Öncelikle Kuran iki farklı deniz birbirine karışmaz derken;DENİZLERDEN BİRİNİN SUYU TATLIDIR,İÇMESİ GÜZELDİR,DİĞER DENİZİN SUYU ACIDIR VE İÇİLEMEZ(FATIR 12”) demektedir.
Ama Kusto nun buldugu yerde,yani Cebeli Tarık bogazında her iki deniz
de tuzlu ve içilmezdir.Hem Atlas Okyanusu nun suyu,hem de Akdeniz in
suyu tuzlu ve içilemezdir.Birinin tuz oranı daha az,ama ikisi de tuzlu.
İkincisi,Hindistan da Allahabat nehri ve ganj nehrinde sularının denize
döküldüğü nokta da tatlı nehir suyu ile tuzlu deniz suyu birbirine
karışmıyor ve Hintliler bunu binlerce yıldır biliyorlar.Dünya nın pek
çok yerinde bu böyledir ve Amazon nehrinin yerlileri bile bunu
biliyorlar.Kusto da zaten bunu onlardan duymuştu ve bu bilinen olay
Cebeli Tarıkta da varmı diye gidip orada da kontrol etti.Kusto bunu ilk
ben buldum demiyor zaten.Binlerce yıldır her yerde bilinen bir
olayın,Okyanus ve Denizlerin buluşma noktalarında da olup olmadıgını
merak ettim diyor.İşte hepsi bu.
Muhammed in zamanında
ki Araplar da bunu biliyorlardı zaten.Şu şekilde biliyorlardı=tatlı olan
denizin suyunu içiyorlar ve zevk alıyorlar.tuzlu olanını ise suyunu acı
buluyorlar ve içemiyorlar.Suların karışmadıgını böyle anlıyorlar.
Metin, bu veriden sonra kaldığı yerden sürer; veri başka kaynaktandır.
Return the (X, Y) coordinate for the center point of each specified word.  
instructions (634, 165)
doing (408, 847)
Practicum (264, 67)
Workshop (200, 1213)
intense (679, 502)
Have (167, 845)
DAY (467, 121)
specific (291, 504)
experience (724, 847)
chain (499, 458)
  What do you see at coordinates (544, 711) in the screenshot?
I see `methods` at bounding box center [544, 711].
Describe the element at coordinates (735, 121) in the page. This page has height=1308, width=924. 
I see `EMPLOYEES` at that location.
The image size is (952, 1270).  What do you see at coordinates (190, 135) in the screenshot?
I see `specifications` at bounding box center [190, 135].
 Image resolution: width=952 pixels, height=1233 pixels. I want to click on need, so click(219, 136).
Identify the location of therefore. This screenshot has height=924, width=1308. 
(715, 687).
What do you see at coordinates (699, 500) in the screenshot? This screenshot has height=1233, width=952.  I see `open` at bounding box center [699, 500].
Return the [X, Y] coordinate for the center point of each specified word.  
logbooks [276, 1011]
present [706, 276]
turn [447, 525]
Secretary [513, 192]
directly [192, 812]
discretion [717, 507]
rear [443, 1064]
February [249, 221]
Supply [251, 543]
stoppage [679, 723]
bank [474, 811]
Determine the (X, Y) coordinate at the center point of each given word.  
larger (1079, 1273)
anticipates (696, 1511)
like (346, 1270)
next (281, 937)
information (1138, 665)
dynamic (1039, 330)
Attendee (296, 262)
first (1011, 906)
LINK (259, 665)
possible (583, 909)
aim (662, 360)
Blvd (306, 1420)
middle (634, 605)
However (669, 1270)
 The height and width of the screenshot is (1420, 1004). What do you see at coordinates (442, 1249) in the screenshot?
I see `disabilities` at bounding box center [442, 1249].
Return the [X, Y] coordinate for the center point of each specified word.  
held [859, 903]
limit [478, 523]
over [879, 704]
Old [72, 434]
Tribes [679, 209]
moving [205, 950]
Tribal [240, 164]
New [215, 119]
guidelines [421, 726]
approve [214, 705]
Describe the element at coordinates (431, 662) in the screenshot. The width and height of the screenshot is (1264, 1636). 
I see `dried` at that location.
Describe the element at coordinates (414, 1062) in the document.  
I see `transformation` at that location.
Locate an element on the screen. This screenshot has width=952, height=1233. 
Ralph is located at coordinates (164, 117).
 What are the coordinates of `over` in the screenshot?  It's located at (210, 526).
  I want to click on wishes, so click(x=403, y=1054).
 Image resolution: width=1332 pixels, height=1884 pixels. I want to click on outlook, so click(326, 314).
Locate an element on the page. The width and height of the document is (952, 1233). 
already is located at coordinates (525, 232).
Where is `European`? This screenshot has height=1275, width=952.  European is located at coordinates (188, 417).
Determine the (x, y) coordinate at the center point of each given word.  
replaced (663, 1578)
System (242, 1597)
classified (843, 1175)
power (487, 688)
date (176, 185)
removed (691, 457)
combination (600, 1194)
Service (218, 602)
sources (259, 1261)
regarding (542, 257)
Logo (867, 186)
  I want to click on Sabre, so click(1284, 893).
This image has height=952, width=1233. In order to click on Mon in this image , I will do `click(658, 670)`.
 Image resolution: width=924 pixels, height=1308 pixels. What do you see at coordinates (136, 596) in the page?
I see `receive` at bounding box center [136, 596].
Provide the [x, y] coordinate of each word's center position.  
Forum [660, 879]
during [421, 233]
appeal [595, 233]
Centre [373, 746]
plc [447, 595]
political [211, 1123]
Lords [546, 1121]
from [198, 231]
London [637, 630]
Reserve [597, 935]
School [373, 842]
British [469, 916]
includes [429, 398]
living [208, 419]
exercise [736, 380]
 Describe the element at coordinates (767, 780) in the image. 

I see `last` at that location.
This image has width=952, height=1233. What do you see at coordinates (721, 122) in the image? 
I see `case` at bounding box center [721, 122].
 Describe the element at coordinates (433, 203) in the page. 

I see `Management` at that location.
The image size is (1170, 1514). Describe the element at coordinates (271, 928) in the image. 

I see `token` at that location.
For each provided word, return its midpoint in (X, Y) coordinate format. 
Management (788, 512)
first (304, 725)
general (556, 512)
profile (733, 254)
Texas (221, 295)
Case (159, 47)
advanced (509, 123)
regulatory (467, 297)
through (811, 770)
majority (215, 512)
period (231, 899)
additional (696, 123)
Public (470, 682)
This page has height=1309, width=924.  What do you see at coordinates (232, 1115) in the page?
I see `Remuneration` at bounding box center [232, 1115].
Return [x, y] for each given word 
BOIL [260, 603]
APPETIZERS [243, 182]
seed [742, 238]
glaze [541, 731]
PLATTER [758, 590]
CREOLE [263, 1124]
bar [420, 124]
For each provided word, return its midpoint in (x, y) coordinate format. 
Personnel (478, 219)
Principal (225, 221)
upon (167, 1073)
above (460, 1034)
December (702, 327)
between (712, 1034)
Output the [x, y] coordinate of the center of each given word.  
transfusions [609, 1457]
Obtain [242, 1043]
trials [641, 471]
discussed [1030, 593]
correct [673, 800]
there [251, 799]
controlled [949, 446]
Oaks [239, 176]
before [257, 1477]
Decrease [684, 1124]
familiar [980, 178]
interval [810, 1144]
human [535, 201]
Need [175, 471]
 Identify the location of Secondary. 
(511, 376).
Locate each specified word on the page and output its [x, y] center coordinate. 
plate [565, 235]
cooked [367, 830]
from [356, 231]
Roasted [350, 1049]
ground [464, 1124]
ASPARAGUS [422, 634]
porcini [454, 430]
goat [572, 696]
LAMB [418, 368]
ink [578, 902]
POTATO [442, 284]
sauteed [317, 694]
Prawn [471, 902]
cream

Zaten ayetler de birini içtebildiğiniz,diğerini içemediğiniz şu iki deniz varya diye başlıyorlar.
”Ve iki denizi birbiri üstüne saldı.Biri TATLIDIR diğeri TUZLUDUR.Arada engel var karışmazlar=FURKAN 53”
”Tatlı
olandan içersiniz ama tuzlu olandan içemezsiniz.Böylece bu iki deniz
bir değildir.Üzerlerinde gemiler yüzdürürsünüz ve balık tutarsınız=FATIR
12”
Ama hem o devirdeki Araplar,hem de
Muhammet arada bir perde,görünmez bir perde oldugu için karışmadıgını
söylüyorlar.Oysa böyle bir perde yoktur.Olsaydı denizaltılar
geçemezdi.Balıkların geçmemesini Araplar perdeye baglamışlardır.
NOT:Bütün bu hayali bilimsellik uydurmalarına sebep olan şey;batı
bilimi karşısında aşağılık kompleksine kapılmış olmalarıdır.Batı bilimi
karşısında geri kalmışlık ve eziklik hissetmeselerdi,bu gibi çakma
bilimsel mucizeler uydurma gereği duymayacaklardı.